I was gracious and thanked her for her time… But I was thinking, this is going to be an awesome testimony of the benefits of the ‘more comprehensive nutrition’ found in the LuminAloe. She is aware of my taking the LuminAloe, but not sold on it, yet. I figure next time I see her, in a year, I should have also had the benefits of the frequencies provided by the Currie… and I will be able to demonstrate the benefits of really good nutrition in a most convincing way. So Poof… my symptoms are going away!

Right side tip

I have addressed choking before, but I do not think I have addressed taking pills. When I had a swallow test, they said the flap intended to close off the airway passage from the esophagus doesn’t get the signal in time to close quickly enough. The technicians were surprised I wasn’t coughing. I told them I use applesauce or yogurt to swallow pills… (Something I learned from my father, as he delt with choking.) They told me to use a straw, when I drink fluids. I do not know if the straw slows the liquid enough to let the signal get to my throat in time, or if because putting your head forward and down when sucking is also very helpful. I put the LuminAloe into Almond milk, which makes it thicker than traditional milk and using a straw helps the capsules float to the back of my throat so I trade off, because I don’t want to begin to hate applesauce like my father did.

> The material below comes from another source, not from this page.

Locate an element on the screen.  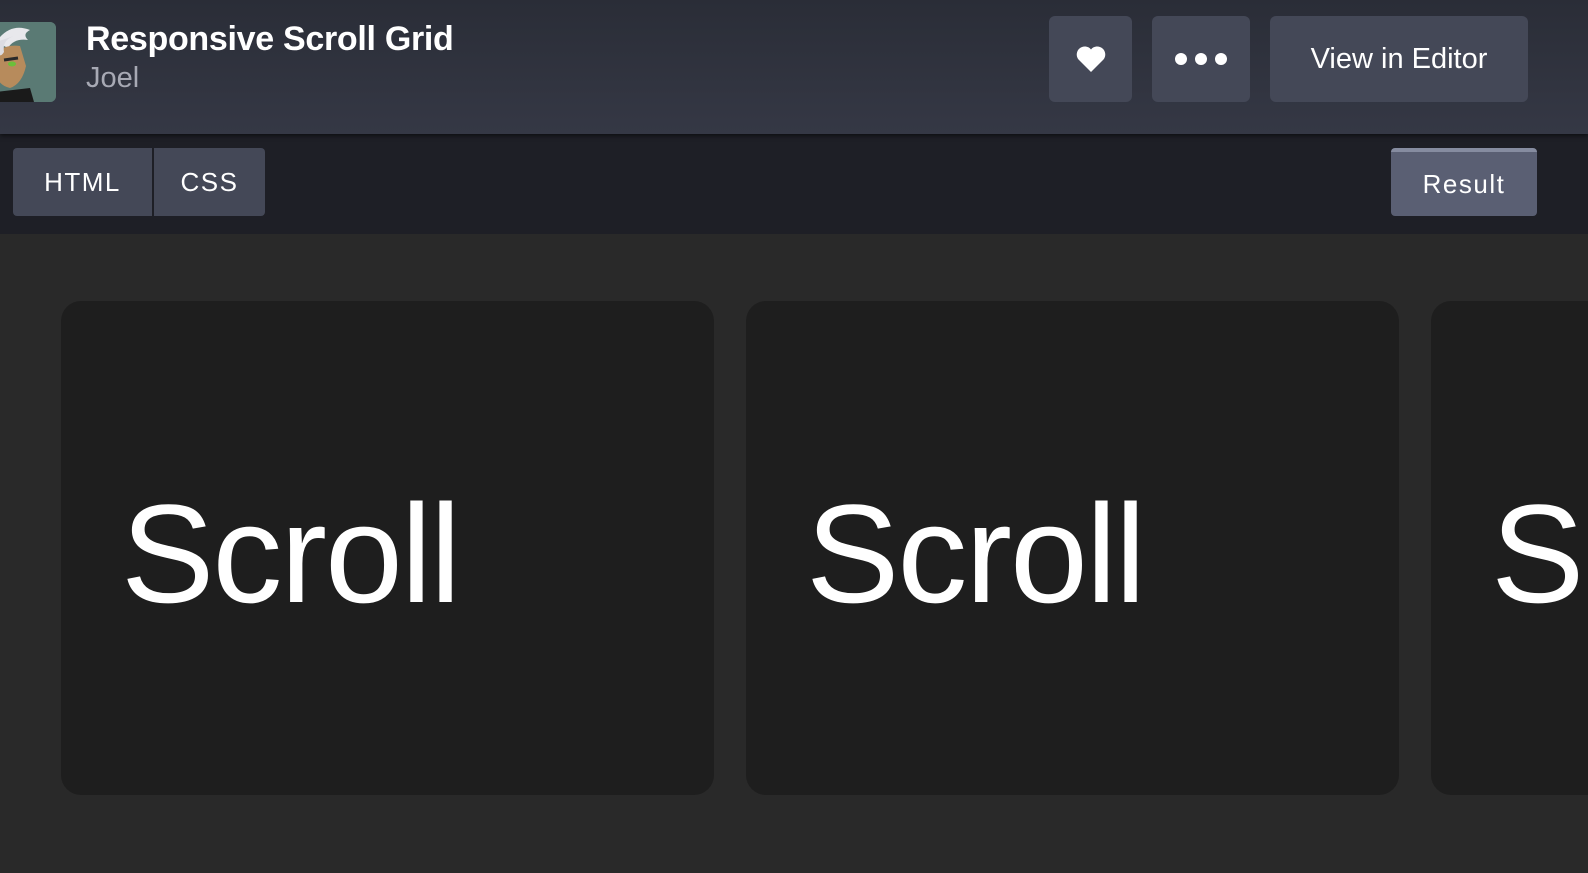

The following headline captured my attention on a Parkinson’s chat that I follow: Scientists Reveal The Best Way To Swallow Pills. Thai typed:

“Four postures were tested by the team. Taking tablets while resting on the right side was by far the most effective, sending pills into the deepest part of the stomach and achieving a dissolution rate that was 2.3 times quicker than even an upright posture. The worst was lying on the left side. The team was astounded to discover that if a tablet dissolves in 10 minutes on the right side, it may take up to 23 minutes in an upright posture and over 100 minutes while laying on the left side.”

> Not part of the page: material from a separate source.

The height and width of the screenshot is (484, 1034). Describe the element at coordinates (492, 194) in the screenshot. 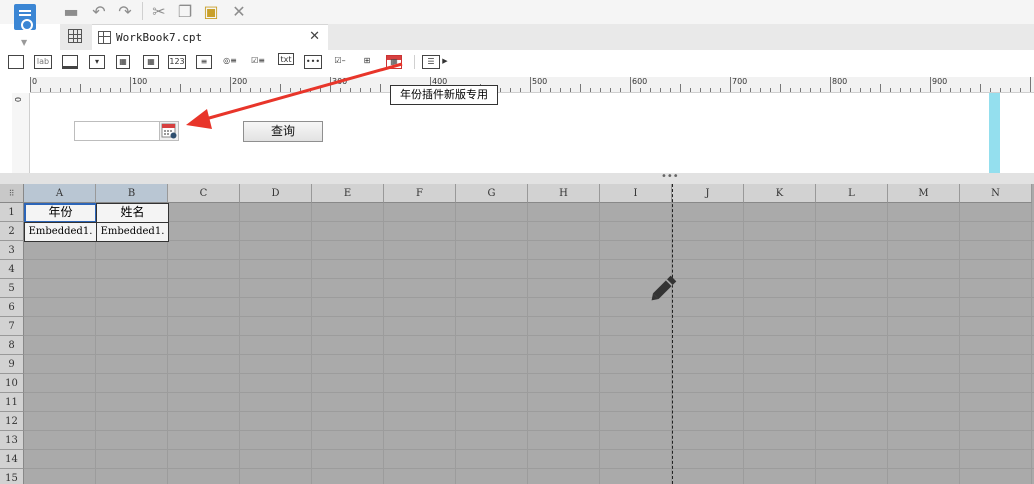

I see `column-header-G: G` at that location.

After a couple queries from, other participants I think RebTar said it best……

“I think you have to be hydrated, take the pill upright, and lie down when it has reached the stomach?”

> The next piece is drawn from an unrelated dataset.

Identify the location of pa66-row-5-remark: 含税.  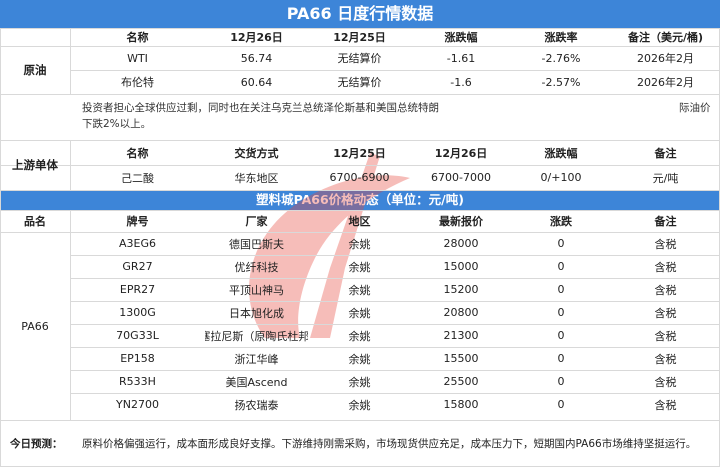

Okay, it really wasn’t telling us how to swallow the tablet or capsule, but I still thought it was interesting.

here is a link to the article https://scitechdaily.com/relieve-headaches-faster-scientists-reveal-the-best-way-to-swallow-pills/

Oh, my!!

One of my daughters called to ask me for links to group chats, or blogs for caregivers of people with Parkinson’s. I’m not sure if she was looking for a way to let people know what she had recently learned, or if she was looking for support. But what follows is a message from her… She works in a dental office.

“If your mom knows anyone with a DBS (Deep Brain Stimulation) they should know it’s important to let their dental professionals know. “

“I didn’t know these things until my mom’s procedure No panel radiographs or MRI/CT (the image that goes around the head) A full set of individual radiographs is okay. No cords which produce power (drills, ultrasonic instruments, etc) should never cross the patients neck or chest. All of those mentioned can increase the frequency of the DBS signal to the brain. Luckily I’ve always accessed my cords from under the dental chair and never draped my cords on my patients. The cords should not come close to the neck (superficial cords run from the stimulator in the chest to the rods in the brain) “

Since I do not have DBS (deep brain stimulation), I do not know ; but I would presume the doctors give the information to the patient at the time when they sign up for the procedure. Perhaps the information needs to be taught to the care givers… or even inform the dentists. But it would still be the responsibility of the PwP or their caregiver to tell the dentist, because it isn’t obvious that a person has even received a DBS.